Acara berlangsung dengan khidmat dan dihadiri langsung oleh Wakil Bupati Bandung Barat, H. Asep Ismail, Kepala Dinas Pertanian dan Ketahanan Pangan Kabupaten Bandung Barat, Lukman Hakim, Kepala Bea Cukai Provinsi Bandung, Sutikno beserta jajaran, Camat Lembang, Bambang Eko, para pejabat Organisasi Perangkat Daerah (OPD), serta perwakilan Bank Indonesia Cabang Bandung, Jawa Barat.

Kegiatan diawali dengan sambutan sekaligus paparan dari Kepala Dinas Pertanian dan Ketahanan Pangan, Lukman Hakim, yang menjelaskan persiapan hingga proses pelepasan ekspor kopi asal Lembang.

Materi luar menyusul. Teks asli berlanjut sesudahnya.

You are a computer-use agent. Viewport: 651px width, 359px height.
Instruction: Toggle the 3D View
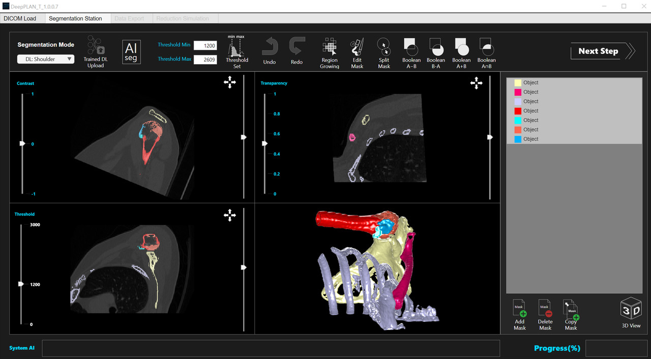click(x=631, y=312)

Dilanjutkan dengan pemaparan oleh pengusaha kopi lokal dari Cibodas, Lembang, yang memaparkan seluruh rangkaian proses mulai dari penanaman bibit kopi hingga masa panen, serta pengolahan pasca-panen hingga menjadi produk siap ekspor.

Produk kopi Tangkuban Perahu ini kini resmi menembus pasar luar negeri, antara lain ke Amerika Serikat, Eropa, dan Timur Tengah, salah satunya Arab Saudi. Produk unggulan UMKM Bandung Barat ini dinilai memiliki kualitas yang sangat baik, bahkan telah meraih prestasi Juara 1 di tingkat nasional dan siap menjadi produk unggulan Jawa Barat sekaligus mendunia.

Salah satu varian unggulan yang diekspor adalah Tona's Coffee, berupa kopi Arabika dengan merek tetap mempertahankan nama legendaris Coffee Arjuna, yang telah berdiri sejak tahun 2008.

Wakil Bupati Bandung Barat, H. Asep Ismail, dalam sambutannya menyampaikan rasa syukur dan apresiasi yang tinggi. "Kehadiran saya di hari libur ini mewakili Bupati Bandung Barat, Jeje Ricis Ismail, untuk melepas ekspor kopi dari petani Lembang, tepatnya dari Cibodas. Tonase yang dikirimkan sebanyak 4 ton menuju Arab Saudi. Ini sesuatu yang sangat membanggakan bagi kami, terutama pasar baru di kawasan Timur Tengah. Mudah-mudahan ke depannya produk ini terus berkembang dan tahun depan bisa menembus pasar Jepang. Terima kasih kepada Bea Cukai Provinsi atas dukungan dan kemudahan bagi UMKM Bandung Barat," ujar Wabup H. Asep Ismail.

KoPerwakilan Bank Indonesia Cabang Bandung, Muslimin Anwar, menyampaikan dukungan penuh lembaganya terhadap pengembangan UMKM agar mampu naik kelas. "Ekspor merupakan kelas tertinggi dari pembinaan UMKM. Kami membina UMKM melalui program terstruktur, salah satunya Export Coaching berdurasi 3–8 bulan agar pelaku usaha benar-benar memahami proses produksi hingga mekanisme ekspor. Dukungan pendampingan dan fasilitasi terus kami berikan. Alhamdulillah, hari ini salah satu hasilnya terwujud — kopi Arjuna atau Tona's Coffee berhasil diekspor ke Arab Saudi. Ini bukan hanya kerja Bank Indonesia, melainkan sinergi bersama Pemkab Bandung Barat, Bea Cukai, dan seluruh pihak yang bersinergi mendorong UMKM terus melangkah ke pasar global," tegasnya.

Sementara itu, Kepala Bea Cukai Bandung, Sutikno, menegaskan komitmen pihaknya untuk terus mendukung penuh para pelaku UMKM di seluruh wilayah agar produk lokal dapat dengan mudah menembus pasar internasional melalui pelayanan dan kemudahan proses kepabeanan yang diperlukan.

Dengan terselenggaranya pelepasan ekspor ini, diharapkan semakin membangkitkan semangat petani dan pelaku usaha di Bandung Barat untuk terus meningkatkan kualitas produk, sekaligus memperkuat posisi Kabupaten Bandung Barat sebagai salah satu sentra penghasil kopi berkualitas nasional yang mendunia.